## Dataset excerpts
▬▬▬▬▬▬▬▬▬▬

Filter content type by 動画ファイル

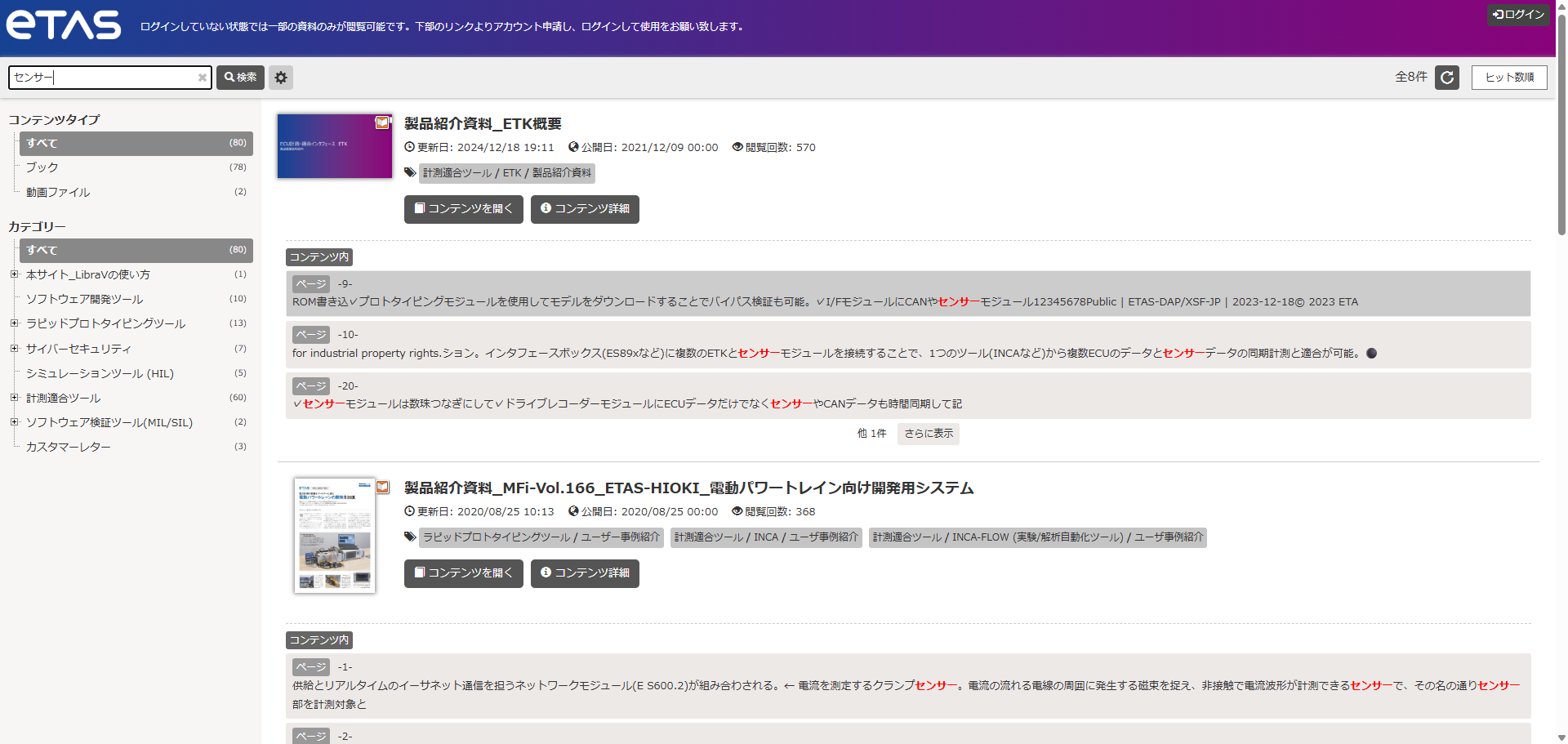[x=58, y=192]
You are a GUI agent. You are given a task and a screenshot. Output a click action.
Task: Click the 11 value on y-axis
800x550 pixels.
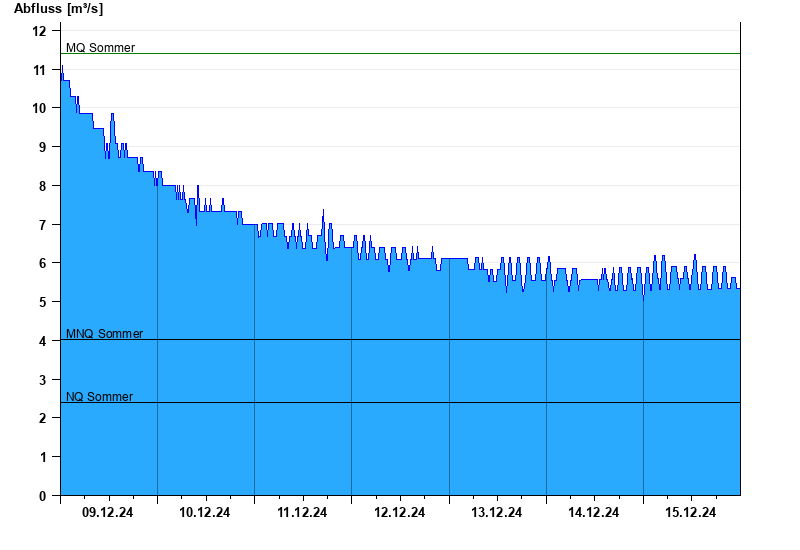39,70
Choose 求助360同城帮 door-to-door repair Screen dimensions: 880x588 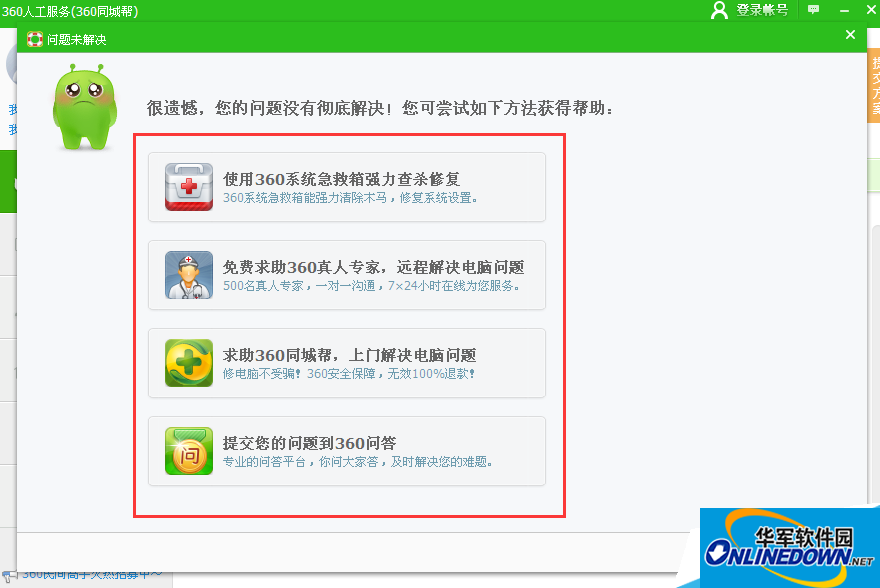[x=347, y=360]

▬▬▬▬▬▬▬▬▬▬

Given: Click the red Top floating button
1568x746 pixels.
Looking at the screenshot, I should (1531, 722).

▬▬▬▬▬▬▬▬▬▬

Show every line of the entries above that contains the word "screenshot".

## Solution for this task
You are a GUI agent. You are given a task and a screenshot. Output a click action.
Looking at the screenshot, I should (1531, 722).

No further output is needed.